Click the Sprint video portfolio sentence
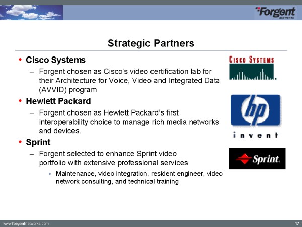The width and height of the screenshot is (302, 227). (x=113, y=158)
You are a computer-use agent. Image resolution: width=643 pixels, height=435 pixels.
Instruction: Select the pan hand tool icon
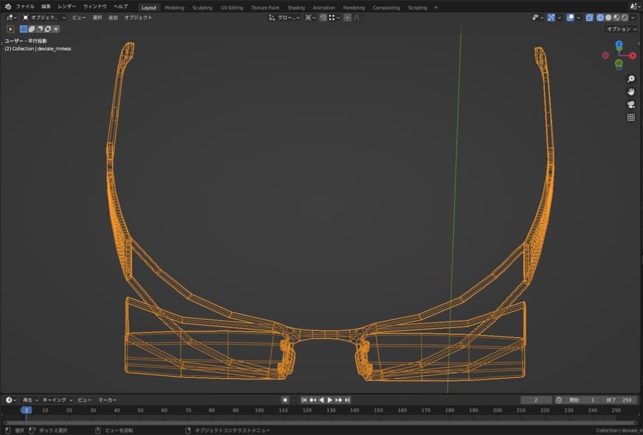(631, 92)
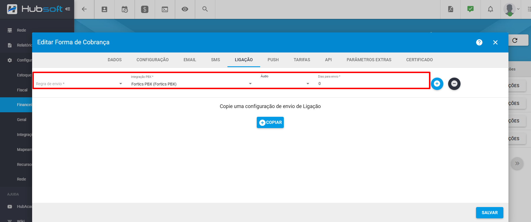Viewport: 531px width, 222px height.
Task: Open the help question mark icon
Action: click(479, 42)
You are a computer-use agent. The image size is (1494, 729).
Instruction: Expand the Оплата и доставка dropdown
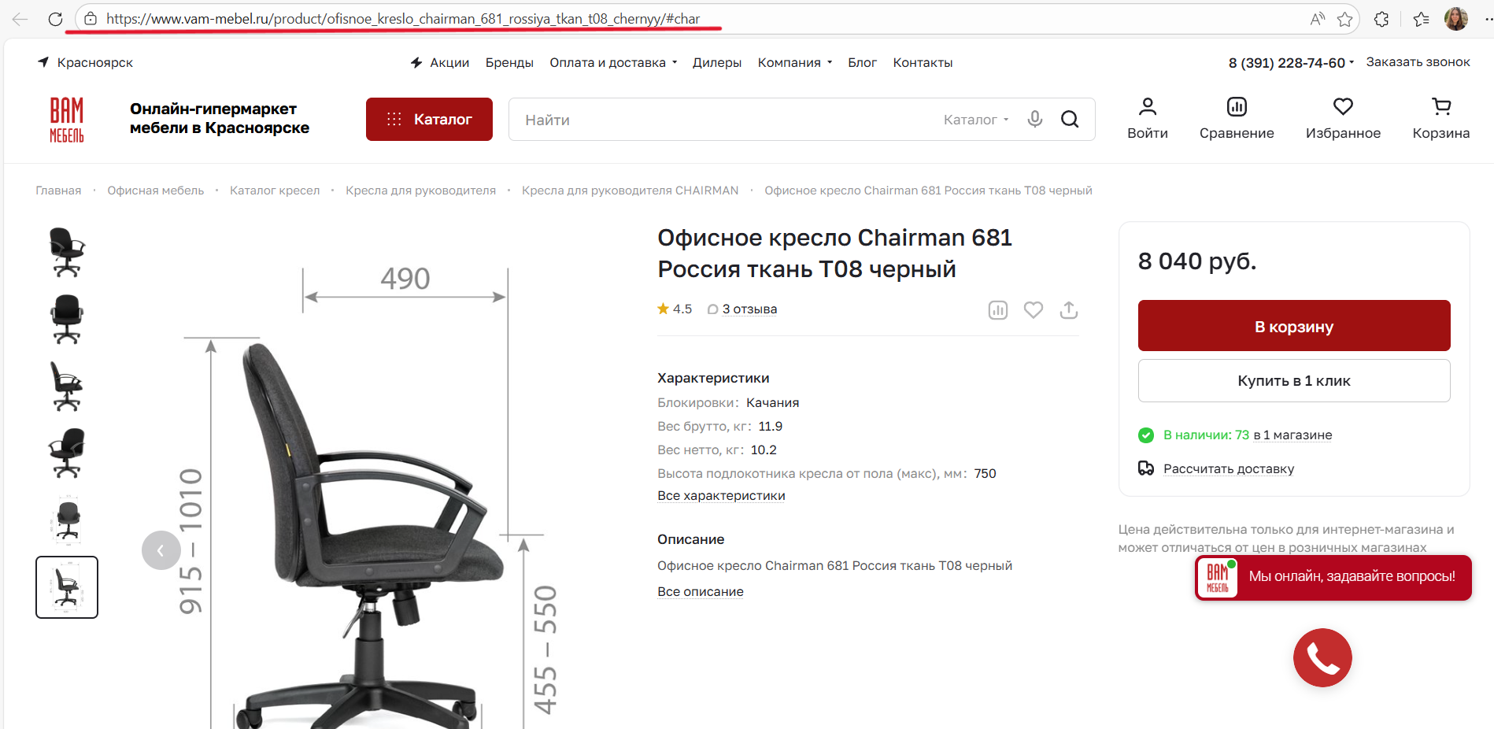click(613, 62)
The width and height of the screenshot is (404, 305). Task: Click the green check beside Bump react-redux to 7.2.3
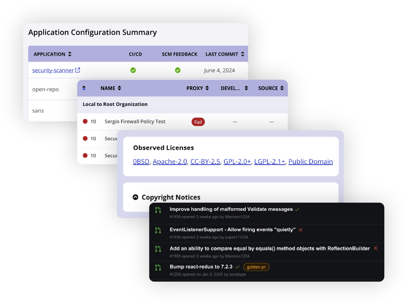click(237, 267)
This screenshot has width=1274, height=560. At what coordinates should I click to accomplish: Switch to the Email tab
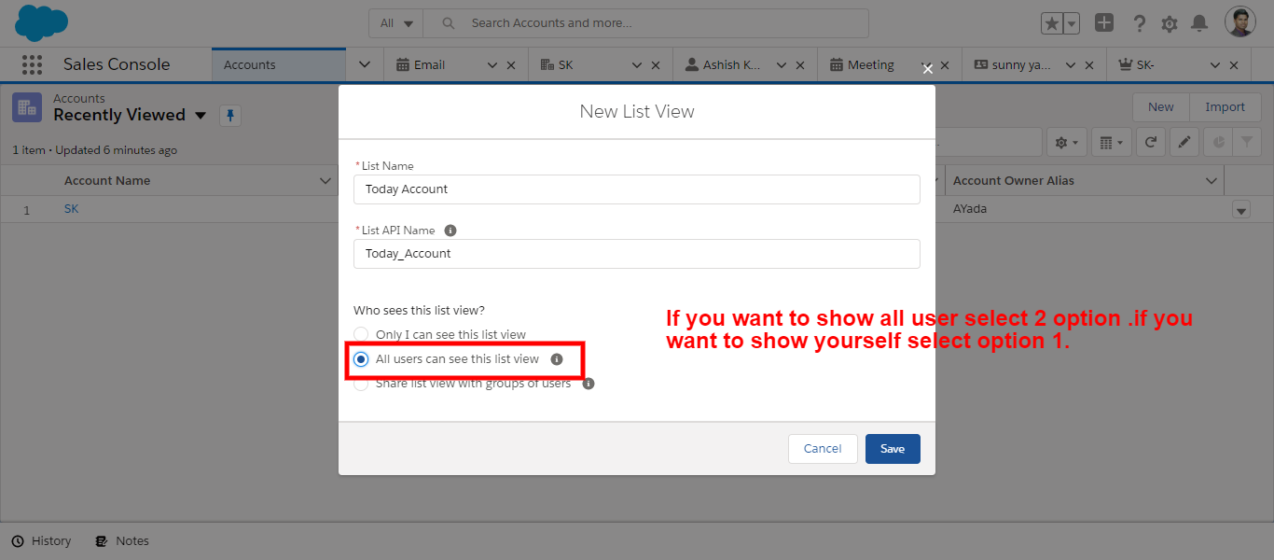pyautogui.click(x=429, y=65)
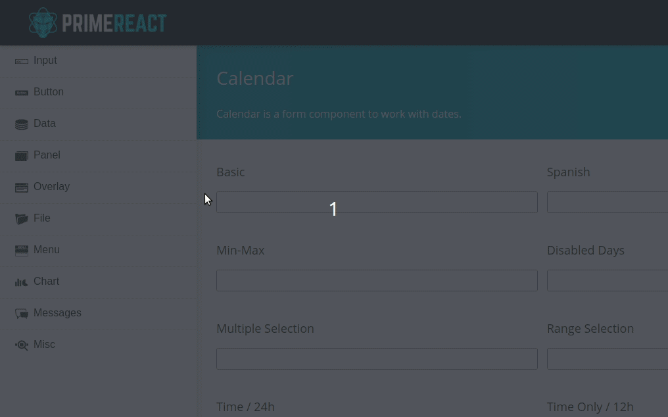Select the Data stack icon in the sidebar

[x=22, y=124]
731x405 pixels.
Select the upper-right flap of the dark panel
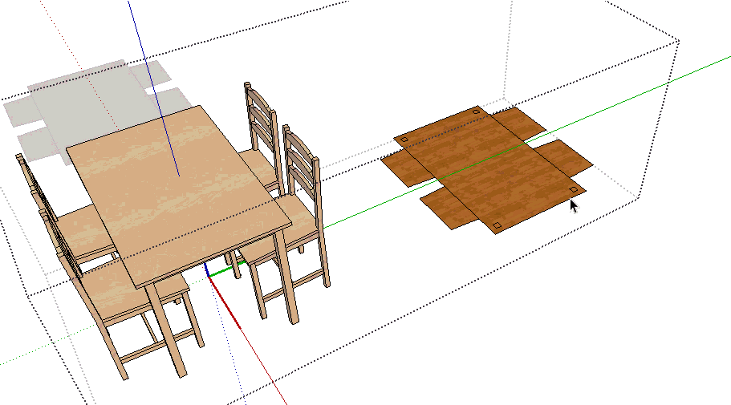(x=519, y=123)
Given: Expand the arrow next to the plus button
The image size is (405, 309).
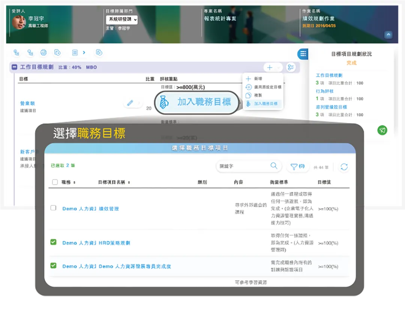Looking at the screenshot, I should coord(278,68).
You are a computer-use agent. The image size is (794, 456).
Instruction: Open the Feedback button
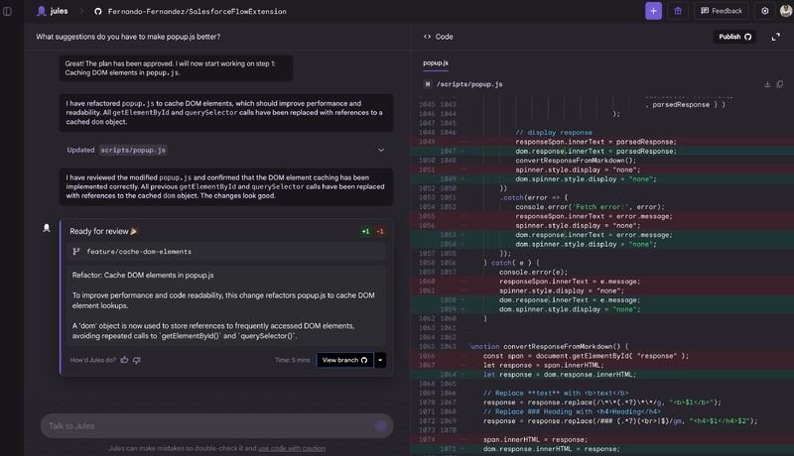coord(722,11)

— Directions for this task —
What lines in the records contain the word "computer"? Return each one.

— Finished task —
You are a computer-use agent. Image resolution: width=643 pixels, height=435 pixels.
You are a computer-use agent. The image size is (1494, 729).
You are a computer-use agent. The image size is (794, 456).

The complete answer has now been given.